Binary quadratic forms of odd class number

TL;DR

The paper studies representations of integers by primitive positive-definite binary quadratic forms of discriminant $-D$ when the class number $h(-D)$ is odd, establishing a modular-forms-based formula that expresses the representation numbers $a(n,Q)$ as a combination of a divisor-sum term and cusp-form coefficients $t_r(n)$ from cusp forms of weight 1, level $D$, and a Kronecker-type character. It then shows that the associated cusp forms $F_{D,r}(z)$ have eta-quotient representations only in the exceptional case $D=23$, providing a theta-function-based generalization of van der Blij's 1952 result for discriminant $-23$. The work further classifies eta quotients of prime level $D$ that arise as half the difference of two theta functions, introducing Schoeneberg pairs as the relevant mechanism, and establishing a complete eta-quotient classification in this setting. Throughout, the paper leverages the Eholzer–Skoruppa product-expansion framework and modular-forms techniques to draw precise connections between representation numbers, theta functions, and eta quotients, with computational illustrations for class numbers one, three, and five. The results yield a structured, modular-theoretic approach to calculating representation numbers and clarify when eta-quotient representations can occur.

Abstract

Let $-D$ be a fundamental discriminant. We express the number of representations of an integer by a positive definite binary quadratic form of discriminant $-D$ with an odd class number $h(-D)$ as a rational linear expression involving the Kronecker symbol $\left(\frac{-D}{.}\right)$ and the Fourier coefficients of certain cusp forms.
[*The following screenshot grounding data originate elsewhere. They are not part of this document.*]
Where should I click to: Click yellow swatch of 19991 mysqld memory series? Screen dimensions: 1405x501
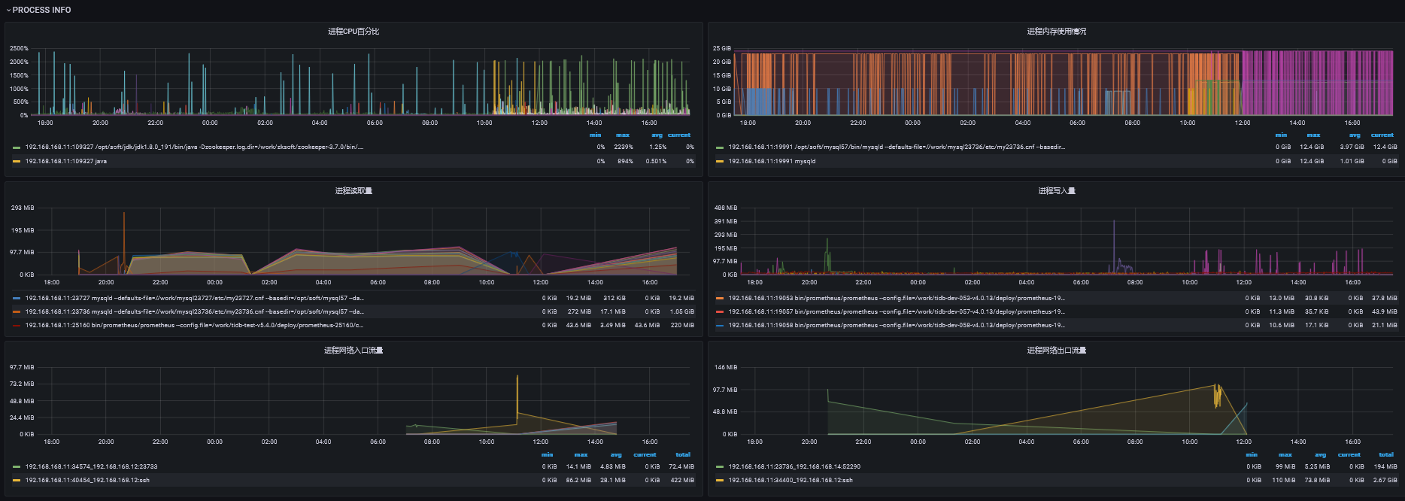point(720,161)
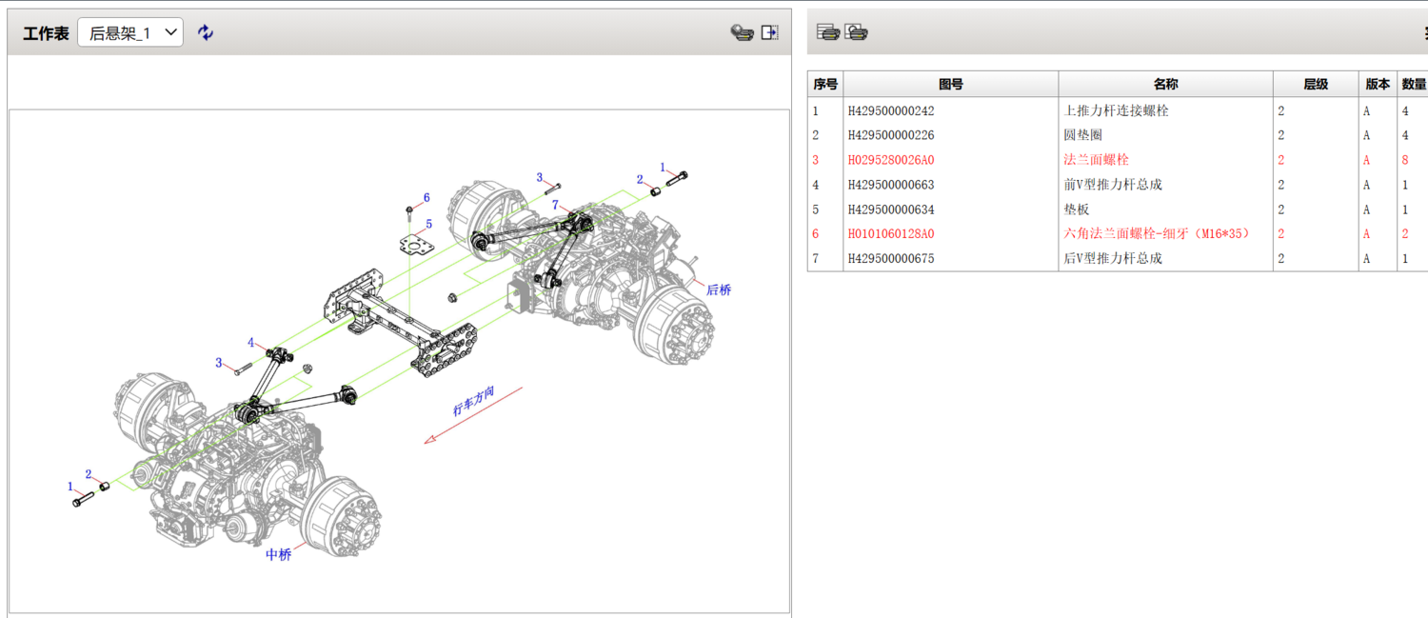Click the 中桥 label in the diagram
The height and width of the screenshot is (618, 1428).
(x=278, y=554)
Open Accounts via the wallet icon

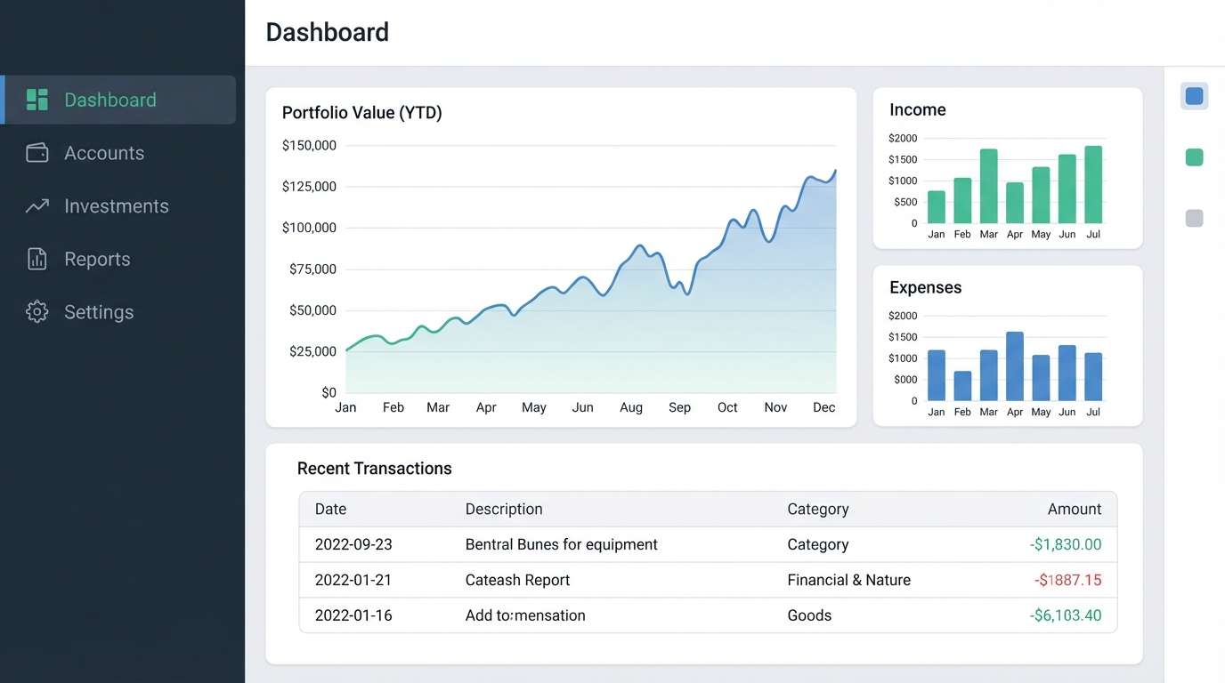point(37,152)
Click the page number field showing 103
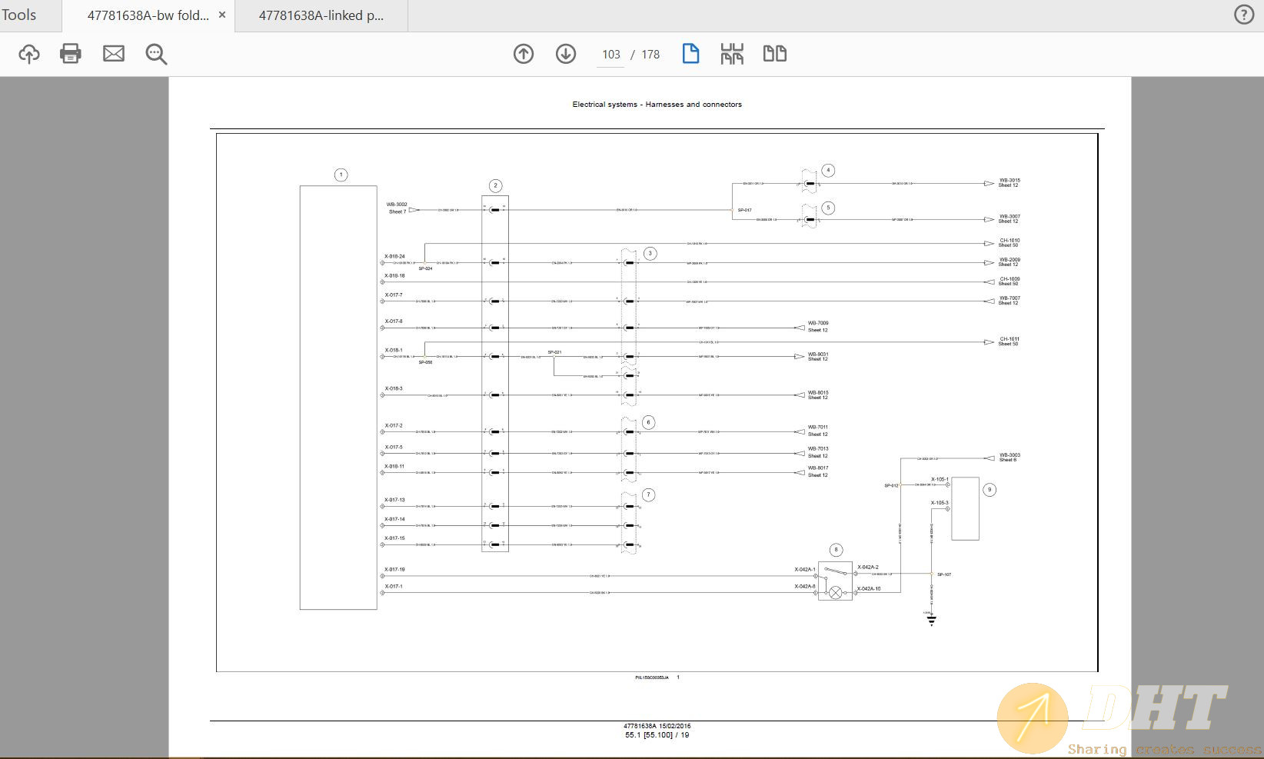 (x=610, y=55)
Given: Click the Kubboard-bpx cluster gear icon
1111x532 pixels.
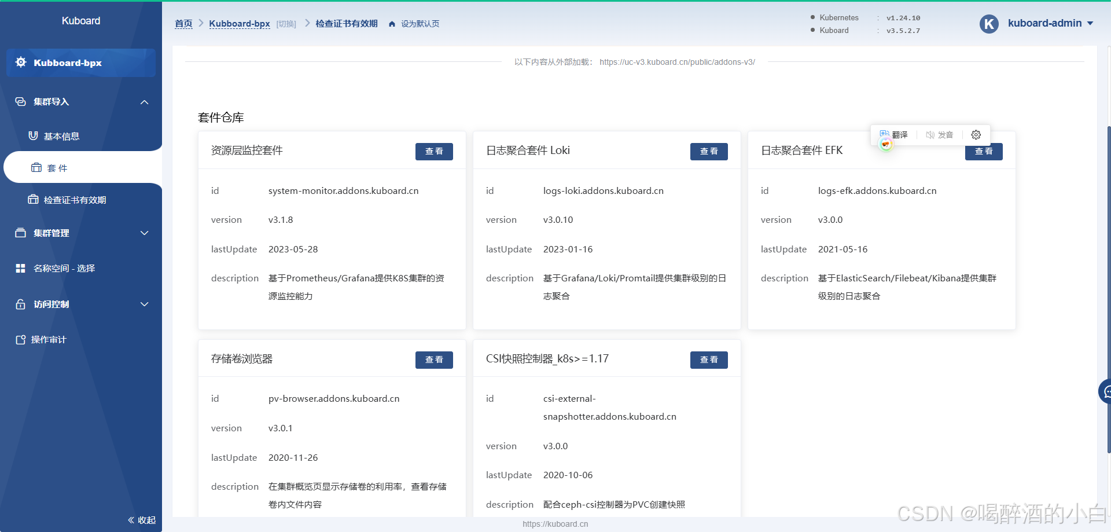Looking at the screenshot, I should (21, 63).
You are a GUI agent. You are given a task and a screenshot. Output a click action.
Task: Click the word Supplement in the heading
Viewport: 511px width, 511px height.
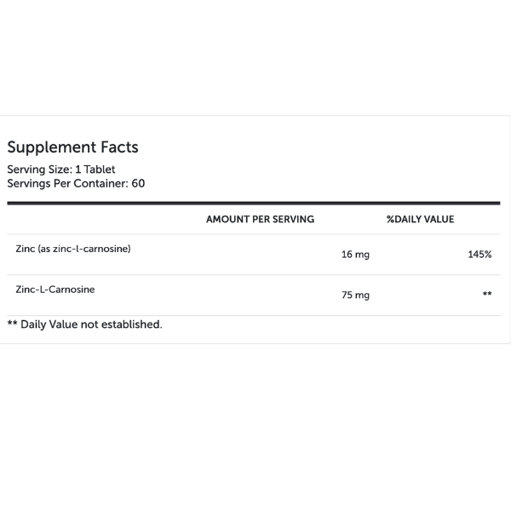click(52, 147)

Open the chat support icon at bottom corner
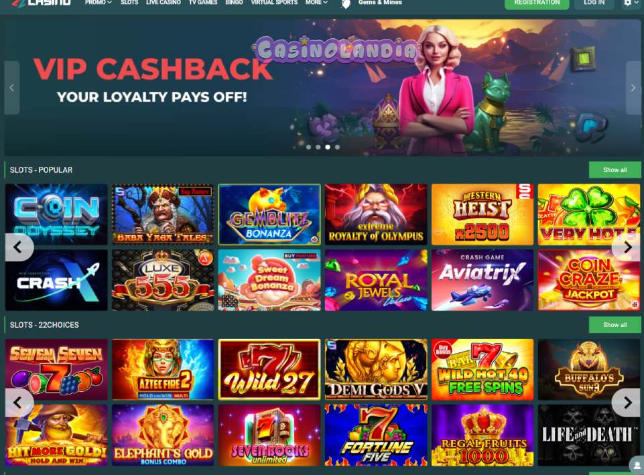click(637, 466)
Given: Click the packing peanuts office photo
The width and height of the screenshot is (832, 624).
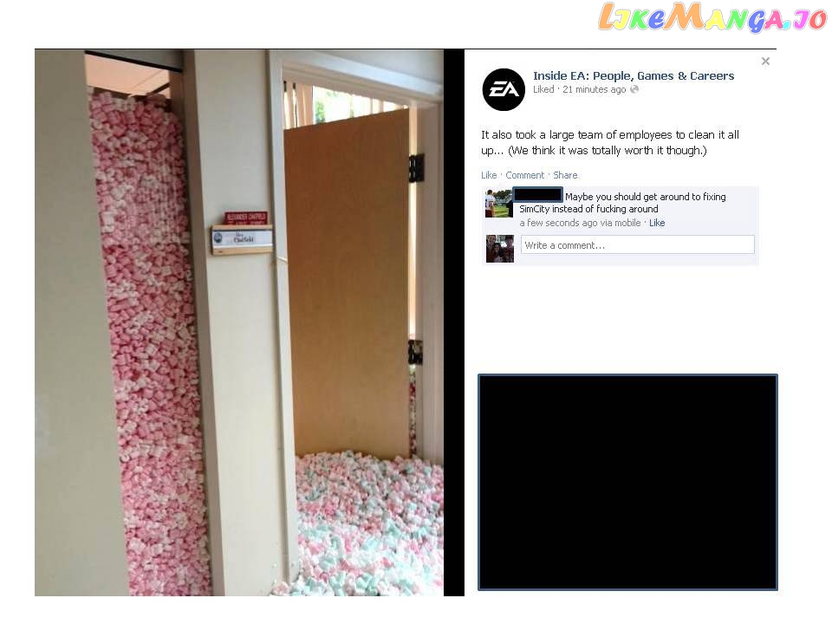Looking at the screenshot, I should pyautogui.click(x=239, y=322).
We prove these cusp forms have eta quotient representations only if $D=23$. This provides, using theta functions, a generalization of a result of F. van der Blij from 1952 for binary quadratic forms of discriminant $-23$ to the case of forms of discriminant $-D$ with odd $h(-D)$. We also classify all the eta quotients of prime level $D$ which are half the difference of two theta functions of level $D$.